Game development is one place D can really get a foothold but
all too often the GC is held over D's head because people
taking their first look at D don't know how to avoid using it
and often don't realize you can avoid using it entirely. This
is easily the most common issue raised by newcomers to D with a
C or C++ background that I see in the #d IRC channel (many of
which are interested in game dev but concerned the GC will kill
their game's performance).
1: http://d.puremagic.com/issues/show_bug.cgi?id=5219
2: http://wiki.dlang.org/DIP18
3: https://github.com/D-Programming-Language/dmd/pull/1886
4: http://3d.benjamin-thaut.de/?p=20#more-20
5: http://forum.dlang.org/post/k27bh7$t7f$1...@digitalmars.com
6: http://dlang.org/memory.html
Without official confirmation, I think it's rather early to
assume D's
being used in Quantum Break. D might compile on the new consoles,
but
what about druntime/phobos/etc ?
That said, I support this idea.
When I get time I'll try looking at Phobos if there is some
low-hanging fruit with regards to GC usage and submit pull
requests (I didn't make any non-doc contribution to Phobos yet,
but I have a general idea of how its source looks).
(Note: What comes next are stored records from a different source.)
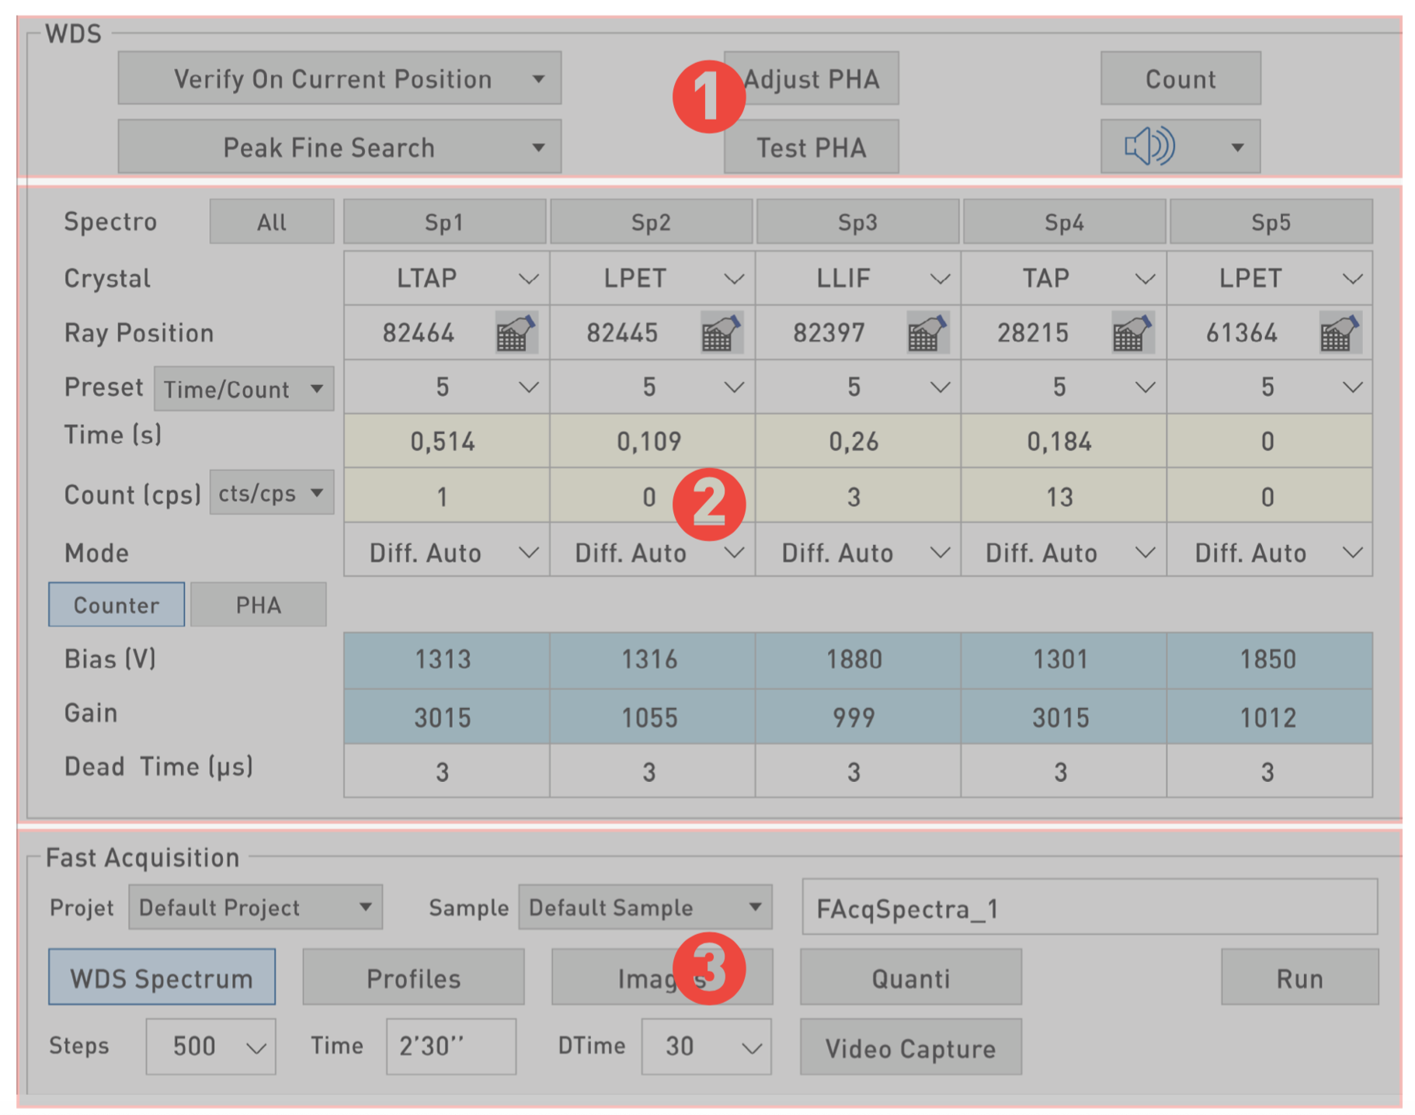Toggle the All spectrometers button

(x=272, y=223)
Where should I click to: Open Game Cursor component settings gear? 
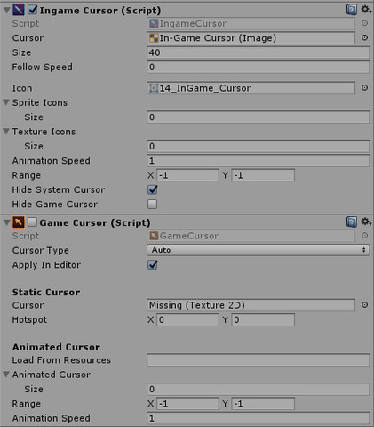click(366, 222)
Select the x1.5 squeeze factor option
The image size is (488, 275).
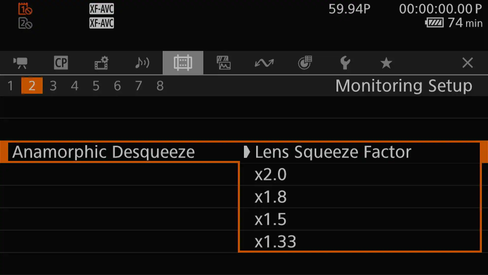[x=270, y=219]
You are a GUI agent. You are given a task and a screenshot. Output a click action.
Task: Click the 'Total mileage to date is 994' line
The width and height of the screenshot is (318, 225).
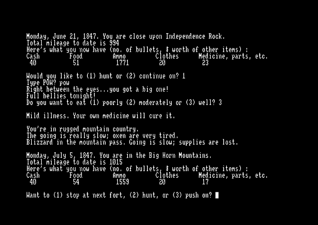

I also think that many people overreact about GC too much. @nogc
is certainly a good idea, but I think strategically using malloc,
disabling/reenabling GC, using GC.free and even just using
standard GC features *while taking care to
avoid unnecessary allocations* is vastly better than outright
removing GC.
It'd be good to have an easy-to-use way to manually allocate
classes/structs in Phobos (higher-level than emplace, something
close in usability to C++ new/delete), preferably with a way to
override the allocation mechanism (I assume the fabled
"allocators" have something to do with this? Maybe we'll get them
once DNF is released... ... ...)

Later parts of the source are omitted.